Доктор, заложивши руки в карманы, значительно засмеялся. «Ха! ха! ха! Фарс во сто актов!»
– Однако же я уверен, – заметил Снитчей, приставляя небольшую синюю сумку к ножке стола, – вы ни в коем случае не захотите укоротить его для этой актрисы, доктор Джеддлер.
– Нет, – отвечал доктор. – Боже сохрани! Дай Бог ей жить и смеяться над фарсом, как можно дольше, а в заключение сказать с остряком французом: фарс разыгран, oпyскайте занавес.
– Остряк француз был не прав, доктор Джеддлер, – возразил Снитчей, пронзительно заглянувши в сумку, – и ваша философия ошибочна, будьте в этом уверены, как я уже не раз вал говорил. Ничего серьезного в жизни! Да что же по-вашему права?
– Шутка, – отвечал доктор.
– Вам никогда не случалось иметь дело в суде? – спросил Снитчей, обратив глаза от сумки на доктора.
– Никогда, – отвечал доктор.
– Если случится, – заметил Снитчей, – так, может быть, вы перемените ваше мнение.
Краггс, который, казалось, только очень смутно или вовсе не сознавал в себе отдельного, индивидуального существования и был представляем Снитчеем, отважился сделать свое замечание. Это замечание заключало в себе единственную мысль, которая не принадлежала Снитчею; но зато ее разделяли с Краггсом многие из мудрых мира сего.
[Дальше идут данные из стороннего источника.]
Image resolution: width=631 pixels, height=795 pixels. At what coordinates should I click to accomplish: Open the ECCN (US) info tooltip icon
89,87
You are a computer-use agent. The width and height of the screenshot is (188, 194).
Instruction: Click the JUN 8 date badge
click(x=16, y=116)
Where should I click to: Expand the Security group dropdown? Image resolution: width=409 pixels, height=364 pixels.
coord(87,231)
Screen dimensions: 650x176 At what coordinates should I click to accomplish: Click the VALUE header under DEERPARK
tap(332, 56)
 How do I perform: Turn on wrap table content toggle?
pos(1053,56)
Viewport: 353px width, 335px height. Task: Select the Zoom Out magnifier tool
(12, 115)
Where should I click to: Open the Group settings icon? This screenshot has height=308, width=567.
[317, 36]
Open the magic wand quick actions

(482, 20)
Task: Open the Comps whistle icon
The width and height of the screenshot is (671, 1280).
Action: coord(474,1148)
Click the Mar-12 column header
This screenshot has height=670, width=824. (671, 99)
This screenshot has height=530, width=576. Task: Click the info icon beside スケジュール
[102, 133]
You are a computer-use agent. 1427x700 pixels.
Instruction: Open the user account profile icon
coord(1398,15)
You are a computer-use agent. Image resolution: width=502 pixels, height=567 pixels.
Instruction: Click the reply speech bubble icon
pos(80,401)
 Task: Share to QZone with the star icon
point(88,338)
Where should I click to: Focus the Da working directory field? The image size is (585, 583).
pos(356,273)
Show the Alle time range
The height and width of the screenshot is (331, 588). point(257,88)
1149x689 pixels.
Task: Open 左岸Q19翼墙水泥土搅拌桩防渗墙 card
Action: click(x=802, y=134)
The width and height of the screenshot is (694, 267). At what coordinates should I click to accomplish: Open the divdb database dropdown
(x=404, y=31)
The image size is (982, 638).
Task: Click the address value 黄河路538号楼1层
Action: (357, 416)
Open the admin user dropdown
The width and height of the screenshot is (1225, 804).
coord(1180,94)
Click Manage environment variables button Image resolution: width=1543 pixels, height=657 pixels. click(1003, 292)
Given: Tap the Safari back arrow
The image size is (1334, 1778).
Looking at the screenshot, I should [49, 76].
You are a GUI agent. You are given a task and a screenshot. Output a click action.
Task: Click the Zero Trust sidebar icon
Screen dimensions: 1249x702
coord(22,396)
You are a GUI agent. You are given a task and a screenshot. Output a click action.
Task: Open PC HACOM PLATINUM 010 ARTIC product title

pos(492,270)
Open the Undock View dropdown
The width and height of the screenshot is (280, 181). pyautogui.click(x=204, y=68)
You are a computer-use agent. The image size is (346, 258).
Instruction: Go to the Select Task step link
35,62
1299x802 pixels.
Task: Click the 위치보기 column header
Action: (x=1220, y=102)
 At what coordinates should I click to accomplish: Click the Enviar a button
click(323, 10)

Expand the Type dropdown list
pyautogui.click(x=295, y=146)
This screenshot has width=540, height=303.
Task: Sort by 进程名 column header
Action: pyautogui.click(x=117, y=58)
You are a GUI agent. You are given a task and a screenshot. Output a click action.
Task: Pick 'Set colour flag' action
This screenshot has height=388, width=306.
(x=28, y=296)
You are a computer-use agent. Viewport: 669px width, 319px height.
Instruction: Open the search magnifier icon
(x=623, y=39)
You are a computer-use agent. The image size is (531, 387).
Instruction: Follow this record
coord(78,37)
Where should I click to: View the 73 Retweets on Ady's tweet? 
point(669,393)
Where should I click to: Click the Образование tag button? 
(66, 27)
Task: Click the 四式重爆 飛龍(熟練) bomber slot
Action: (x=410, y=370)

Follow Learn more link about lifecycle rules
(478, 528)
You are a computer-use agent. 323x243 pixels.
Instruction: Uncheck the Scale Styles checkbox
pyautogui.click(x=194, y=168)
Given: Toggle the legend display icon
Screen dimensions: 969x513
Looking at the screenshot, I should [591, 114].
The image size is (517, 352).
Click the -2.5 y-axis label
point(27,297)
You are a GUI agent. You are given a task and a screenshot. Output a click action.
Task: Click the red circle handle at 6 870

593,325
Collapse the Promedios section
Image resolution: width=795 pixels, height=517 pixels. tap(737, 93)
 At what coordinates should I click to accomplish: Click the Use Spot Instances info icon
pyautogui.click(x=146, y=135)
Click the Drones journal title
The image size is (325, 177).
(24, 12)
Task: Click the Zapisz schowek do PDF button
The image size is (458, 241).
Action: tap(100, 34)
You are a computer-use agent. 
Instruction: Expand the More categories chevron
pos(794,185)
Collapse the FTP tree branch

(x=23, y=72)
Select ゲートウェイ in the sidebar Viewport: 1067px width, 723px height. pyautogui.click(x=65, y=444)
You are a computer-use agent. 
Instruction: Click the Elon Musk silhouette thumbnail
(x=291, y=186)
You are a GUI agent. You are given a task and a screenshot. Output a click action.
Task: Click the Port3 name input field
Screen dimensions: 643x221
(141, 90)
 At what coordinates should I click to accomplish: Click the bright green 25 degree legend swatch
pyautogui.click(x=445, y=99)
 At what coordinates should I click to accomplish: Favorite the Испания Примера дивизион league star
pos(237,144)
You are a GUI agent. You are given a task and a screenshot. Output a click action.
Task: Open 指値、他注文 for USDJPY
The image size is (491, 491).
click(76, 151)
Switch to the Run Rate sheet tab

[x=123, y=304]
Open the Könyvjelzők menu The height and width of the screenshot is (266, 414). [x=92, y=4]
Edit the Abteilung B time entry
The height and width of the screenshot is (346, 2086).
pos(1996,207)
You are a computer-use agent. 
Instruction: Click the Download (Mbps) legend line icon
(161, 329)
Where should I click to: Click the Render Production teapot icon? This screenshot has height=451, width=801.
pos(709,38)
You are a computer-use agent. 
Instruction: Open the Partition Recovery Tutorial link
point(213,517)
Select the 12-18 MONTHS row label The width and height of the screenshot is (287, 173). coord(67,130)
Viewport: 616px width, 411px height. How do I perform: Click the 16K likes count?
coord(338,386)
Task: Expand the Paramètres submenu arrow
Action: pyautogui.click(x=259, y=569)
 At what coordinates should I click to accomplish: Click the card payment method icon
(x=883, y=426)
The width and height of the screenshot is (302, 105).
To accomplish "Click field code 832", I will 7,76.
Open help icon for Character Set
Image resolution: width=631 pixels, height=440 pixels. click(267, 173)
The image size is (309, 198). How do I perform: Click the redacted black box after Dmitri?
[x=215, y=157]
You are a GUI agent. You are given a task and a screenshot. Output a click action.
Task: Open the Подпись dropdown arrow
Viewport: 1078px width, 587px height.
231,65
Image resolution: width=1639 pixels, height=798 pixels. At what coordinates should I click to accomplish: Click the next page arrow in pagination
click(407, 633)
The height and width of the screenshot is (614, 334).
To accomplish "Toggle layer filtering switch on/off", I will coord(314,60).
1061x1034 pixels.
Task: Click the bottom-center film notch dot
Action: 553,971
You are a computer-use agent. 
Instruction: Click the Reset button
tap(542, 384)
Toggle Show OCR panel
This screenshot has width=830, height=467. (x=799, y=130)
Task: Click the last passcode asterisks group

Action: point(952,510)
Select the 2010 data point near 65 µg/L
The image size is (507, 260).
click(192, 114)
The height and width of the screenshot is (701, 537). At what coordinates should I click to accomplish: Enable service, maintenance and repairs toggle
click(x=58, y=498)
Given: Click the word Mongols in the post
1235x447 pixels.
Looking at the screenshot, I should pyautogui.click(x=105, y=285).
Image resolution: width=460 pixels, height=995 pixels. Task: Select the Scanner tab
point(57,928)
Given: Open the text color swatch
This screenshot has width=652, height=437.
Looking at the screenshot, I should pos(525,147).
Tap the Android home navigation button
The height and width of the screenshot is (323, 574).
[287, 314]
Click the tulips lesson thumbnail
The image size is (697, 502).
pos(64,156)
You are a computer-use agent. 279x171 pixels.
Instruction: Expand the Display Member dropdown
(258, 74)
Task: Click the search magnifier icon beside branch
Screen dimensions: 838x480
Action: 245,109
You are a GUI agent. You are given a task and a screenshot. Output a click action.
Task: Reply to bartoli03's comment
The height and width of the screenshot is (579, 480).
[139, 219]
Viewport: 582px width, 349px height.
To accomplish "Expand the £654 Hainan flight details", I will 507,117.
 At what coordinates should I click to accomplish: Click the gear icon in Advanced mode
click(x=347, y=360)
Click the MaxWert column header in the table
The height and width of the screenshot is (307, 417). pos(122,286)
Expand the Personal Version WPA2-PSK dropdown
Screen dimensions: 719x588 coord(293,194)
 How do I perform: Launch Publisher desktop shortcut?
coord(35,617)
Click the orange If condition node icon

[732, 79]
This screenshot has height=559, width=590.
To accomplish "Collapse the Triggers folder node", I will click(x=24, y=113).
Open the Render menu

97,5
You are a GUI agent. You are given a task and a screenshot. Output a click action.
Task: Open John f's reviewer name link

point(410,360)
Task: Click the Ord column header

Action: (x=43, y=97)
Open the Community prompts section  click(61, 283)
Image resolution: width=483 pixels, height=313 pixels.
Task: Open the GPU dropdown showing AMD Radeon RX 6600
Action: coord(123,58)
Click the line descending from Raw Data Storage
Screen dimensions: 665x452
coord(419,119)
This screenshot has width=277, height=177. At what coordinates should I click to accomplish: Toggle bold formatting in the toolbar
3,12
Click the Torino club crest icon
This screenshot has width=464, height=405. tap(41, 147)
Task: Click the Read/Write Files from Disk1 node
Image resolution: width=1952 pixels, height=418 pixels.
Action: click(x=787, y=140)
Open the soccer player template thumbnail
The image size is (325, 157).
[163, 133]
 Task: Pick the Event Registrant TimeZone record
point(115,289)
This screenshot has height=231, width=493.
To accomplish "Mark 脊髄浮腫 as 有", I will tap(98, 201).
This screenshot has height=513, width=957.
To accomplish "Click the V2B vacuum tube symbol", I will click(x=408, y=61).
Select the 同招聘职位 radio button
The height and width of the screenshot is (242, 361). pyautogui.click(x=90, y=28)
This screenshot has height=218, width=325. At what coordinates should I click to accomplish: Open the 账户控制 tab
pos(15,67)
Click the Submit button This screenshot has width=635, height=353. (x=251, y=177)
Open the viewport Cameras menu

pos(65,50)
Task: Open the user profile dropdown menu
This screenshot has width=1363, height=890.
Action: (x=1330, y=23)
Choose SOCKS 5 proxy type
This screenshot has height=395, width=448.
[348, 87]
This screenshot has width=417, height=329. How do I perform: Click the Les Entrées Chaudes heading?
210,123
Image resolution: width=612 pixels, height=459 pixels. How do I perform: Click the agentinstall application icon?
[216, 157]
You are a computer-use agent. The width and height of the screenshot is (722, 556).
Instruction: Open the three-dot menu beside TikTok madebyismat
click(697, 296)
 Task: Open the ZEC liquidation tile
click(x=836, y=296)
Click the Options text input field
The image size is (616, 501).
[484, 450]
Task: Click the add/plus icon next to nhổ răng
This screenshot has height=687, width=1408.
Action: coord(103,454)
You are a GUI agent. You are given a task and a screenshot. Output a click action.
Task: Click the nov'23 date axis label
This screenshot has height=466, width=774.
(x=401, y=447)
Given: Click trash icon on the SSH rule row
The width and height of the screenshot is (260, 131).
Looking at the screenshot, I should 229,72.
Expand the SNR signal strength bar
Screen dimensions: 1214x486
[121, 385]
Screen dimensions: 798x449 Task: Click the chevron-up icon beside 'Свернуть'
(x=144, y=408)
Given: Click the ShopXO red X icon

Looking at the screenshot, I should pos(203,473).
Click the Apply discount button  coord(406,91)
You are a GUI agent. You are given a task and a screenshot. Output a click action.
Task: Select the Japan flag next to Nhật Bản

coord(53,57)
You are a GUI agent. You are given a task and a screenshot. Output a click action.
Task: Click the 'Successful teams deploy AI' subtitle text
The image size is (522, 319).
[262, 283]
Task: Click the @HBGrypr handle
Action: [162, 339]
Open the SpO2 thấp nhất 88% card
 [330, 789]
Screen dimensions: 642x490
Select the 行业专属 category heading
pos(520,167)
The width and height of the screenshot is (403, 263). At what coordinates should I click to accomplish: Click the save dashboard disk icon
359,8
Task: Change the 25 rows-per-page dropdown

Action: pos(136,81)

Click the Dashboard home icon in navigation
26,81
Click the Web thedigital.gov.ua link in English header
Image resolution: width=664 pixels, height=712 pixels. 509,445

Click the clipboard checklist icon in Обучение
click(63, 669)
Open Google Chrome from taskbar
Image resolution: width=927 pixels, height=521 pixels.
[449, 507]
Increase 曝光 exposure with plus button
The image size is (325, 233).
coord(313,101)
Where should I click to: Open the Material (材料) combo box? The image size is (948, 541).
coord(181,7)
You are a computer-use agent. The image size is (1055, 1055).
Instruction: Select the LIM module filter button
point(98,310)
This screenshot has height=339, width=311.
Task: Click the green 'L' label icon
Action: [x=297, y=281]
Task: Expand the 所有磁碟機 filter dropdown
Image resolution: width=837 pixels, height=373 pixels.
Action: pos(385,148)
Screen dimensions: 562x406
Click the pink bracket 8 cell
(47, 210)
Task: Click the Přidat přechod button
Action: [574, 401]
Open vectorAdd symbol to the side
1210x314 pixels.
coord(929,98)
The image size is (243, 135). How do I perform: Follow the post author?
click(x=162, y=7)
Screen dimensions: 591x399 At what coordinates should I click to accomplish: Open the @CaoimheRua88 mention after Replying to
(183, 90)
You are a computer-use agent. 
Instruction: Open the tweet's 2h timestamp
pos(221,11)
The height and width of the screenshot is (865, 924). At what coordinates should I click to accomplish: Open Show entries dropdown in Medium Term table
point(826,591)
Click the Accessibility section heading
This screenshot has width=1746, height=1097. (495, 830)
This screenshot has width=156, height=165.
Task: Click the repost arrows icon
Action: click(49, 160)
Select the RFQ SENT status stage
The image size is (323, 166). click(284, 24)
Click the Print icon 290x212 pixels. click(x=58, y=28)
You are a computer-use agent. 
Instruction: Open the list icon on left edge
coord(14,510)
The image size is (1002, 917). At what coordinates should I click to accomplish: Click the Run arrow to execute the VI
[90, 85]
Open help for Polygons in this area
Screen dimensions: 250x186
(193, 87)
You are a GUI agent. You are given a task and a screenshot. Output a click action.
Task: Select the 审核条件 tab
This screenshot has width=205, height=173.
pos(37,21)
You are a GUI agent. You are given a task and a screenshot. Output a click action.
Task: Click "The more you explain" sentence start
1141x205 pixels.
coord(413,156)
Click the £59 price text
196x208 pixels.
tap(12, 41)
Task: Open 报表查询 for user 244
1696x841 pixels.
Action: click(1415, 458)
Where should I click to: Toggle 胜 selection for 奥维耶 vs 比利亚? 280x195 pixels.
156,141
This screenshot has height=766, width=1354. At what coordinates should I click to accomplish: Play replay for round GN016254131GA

– Оно стало нынче уж слишком легко, – заметил Краггс.
– Что, вести процесс? – спросил доктор.
– Да все, – отвечал Краггс. – Теперь все стало как-то слишком легко. Это порок нашего времени. Если свет шутка (я не приготовился утверждать противное), так следовало бы постараться, чтобы эту шутку было очень трудно разыграть. Следовало бы сделать из нее борьбу, сэр, и борьбу насколько возможно тяжелую. Так следовало бы; а ее делают все легче да легче. Мы смазываем маслом врата жизни, а им следовало бы заржаветь. Скоро они начнут двигаться без шума, а им следовало бы визжать на петлях, сэр.
Краггс, казалось, сам завизжал на своих петлях, высказывая это мнение, которому наружность его сообщила неимоверный эффект. Краггс был человек холодный, сухой, крутой, одетый, как кремень, в серое с белым, с глазами, метавшими мелкие искры, как будто их высекает огниво. Три царства природы имели каждое своего идеального представителя в этом трио споривших; Снитчей был похож на сороку или ворону (только без лоску), а сморщенное лицо доктора походило на зимнее яблоко; ямочки на нем изображали следы птичьих клювов, а маленькая косичка сзади торчала в виде стебелька.